Greece has attracted record orders for its first 15-year bond sale since the financial crisis, a crucial step in furthering the thrice bailed-out country’s capital markets comeback.
Investor demand for the 2.5 billion euro bond exceeded 18.8 billion euros, the biggest order book since Greece returned to the international bond market in 2017 after a debt crisis that locked it out for years.
After issuing bonds of up to 10 years’ maturity since then, Greece is looking to extend the term of its debt.
This week’s sale followed a debt swap last week with the National Bank of Greece that led to a new 30-year bond.
To be able to get this sort of [order] book … at this maturity is impressive for them,” said a banker familiar with the deal who asked not to be identified.
“Going out to 15 years is a sort of exclusive club. Not every pension fund, long-term investor wants to buy every credit, so it’s a sign of increasing trust in Greece.”
The bond, which is expected to be priced at 165 basis points over mid-swaps, will yield around 1.87 percent, according to Reuters calculations – roughly what Greece paid to issue seven-year debt last summer.

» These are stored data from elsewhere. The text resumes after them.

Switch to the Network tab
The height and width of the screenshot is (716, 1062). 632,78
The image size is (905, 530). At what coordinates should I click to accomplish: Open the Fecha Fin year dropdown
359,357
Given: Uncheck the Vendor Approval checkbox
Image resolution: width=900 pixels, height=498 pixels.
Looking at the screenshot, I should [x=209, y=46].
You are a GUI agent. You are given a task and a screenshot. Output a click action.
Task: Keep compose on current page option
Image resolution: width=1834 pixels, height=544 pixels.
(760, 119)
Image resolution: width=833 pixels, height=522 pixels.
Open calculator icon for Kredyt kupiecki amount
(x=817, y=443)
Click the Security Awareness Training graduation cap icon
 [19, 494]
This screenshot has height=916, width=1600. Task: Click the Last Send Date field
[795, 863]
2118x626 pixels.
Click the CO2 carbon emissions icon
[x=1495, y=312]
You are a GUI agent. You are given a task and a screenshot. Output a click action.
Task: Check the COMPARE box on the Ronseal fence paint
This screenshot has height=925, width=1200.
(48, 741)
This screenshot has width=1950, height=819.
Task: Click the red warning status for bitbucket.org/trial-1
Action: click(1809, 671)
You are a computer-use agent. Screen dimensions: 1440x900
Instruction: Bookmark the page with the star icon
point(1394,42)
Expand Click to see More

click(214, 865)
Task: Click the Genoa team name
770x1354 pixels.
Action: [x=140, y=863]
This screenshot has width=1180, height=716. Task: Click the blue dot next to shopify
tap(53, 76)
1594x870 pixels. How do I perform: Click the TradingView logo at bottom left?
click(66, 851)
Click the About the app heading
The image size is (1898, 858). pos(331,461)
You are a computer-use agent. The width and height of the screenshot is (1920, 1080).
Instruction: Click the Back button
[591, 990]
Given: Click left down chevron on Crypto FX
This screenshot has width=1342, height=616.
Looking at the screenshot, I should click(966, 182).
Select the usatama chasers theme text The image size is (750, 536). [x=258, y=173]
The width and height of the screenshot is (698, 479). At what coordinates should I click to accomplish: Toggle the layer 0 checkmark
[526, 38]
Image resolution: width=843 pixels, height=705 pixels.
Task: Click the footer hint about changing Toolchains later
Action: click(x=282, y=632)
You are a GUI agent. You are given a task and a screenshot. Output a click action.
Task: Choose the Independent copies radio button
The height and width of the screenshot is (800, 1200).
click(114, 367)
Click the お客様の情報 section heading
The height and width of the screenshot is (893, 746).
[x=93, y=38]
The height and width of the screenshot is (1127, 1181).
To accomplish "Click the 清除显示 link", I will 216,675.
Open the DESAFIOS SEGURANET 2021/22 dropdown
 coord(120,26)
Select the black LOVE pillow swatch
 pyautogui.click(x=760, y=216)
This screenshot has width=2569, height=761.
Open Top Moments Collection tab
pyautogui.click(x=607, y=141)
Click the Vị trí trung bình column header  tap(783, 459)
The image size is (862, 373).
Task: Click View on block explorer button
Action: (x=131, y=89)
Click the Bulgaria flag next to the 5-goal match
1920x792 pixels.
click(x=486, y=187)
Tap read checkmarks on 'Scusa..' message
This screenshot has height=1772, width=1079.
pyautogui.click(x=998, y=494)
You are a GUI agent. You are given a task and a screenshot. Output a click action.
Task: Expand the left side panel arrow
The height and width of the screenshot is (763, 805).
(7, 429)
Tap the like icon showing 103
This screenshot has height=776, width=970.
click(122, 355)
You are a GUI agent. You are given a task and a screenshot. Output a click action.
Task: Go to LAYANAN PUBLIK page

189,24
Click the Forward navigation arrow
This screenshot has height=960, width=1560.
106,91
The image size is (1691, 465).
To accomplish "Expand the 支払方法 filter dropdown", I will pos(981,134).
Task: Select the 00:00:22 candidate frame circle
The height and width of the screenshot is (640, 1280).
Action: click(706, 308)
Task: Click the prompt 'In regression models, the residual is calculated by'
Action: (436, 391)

The bond sale was announced on Monday after Fitch Ratings upgraded Greece’s credit rating on Friday to BB with a positive outlook, citing economic growth and fiscal prudence leading to government debt sustainability.
The positive outlook raised hopes for Greece’s eventual return to an investment-grade rating, which would make its bonds eligible for the European Central Bank’s bond-buying programme. Those expectations pushed its 10-year bond yields to a three-month low, near record low levels.
The Greek debt agency has two main financing scenarios for 2020 in mind, depending on the amount of early debt repayments. One of these focuses on reducing its 12.6 billion euro stock of T-bills by issuing government bonds.
“I think if they potentially use longer-dated debt versus financing in the bills market, it’s obviously positive as … you always want to see lower front-end maturities should the economic environment and the situation not turn out as expected,” said Andrey Kuznetsov, a senior portfolio manager at Hermes Investment Management in London.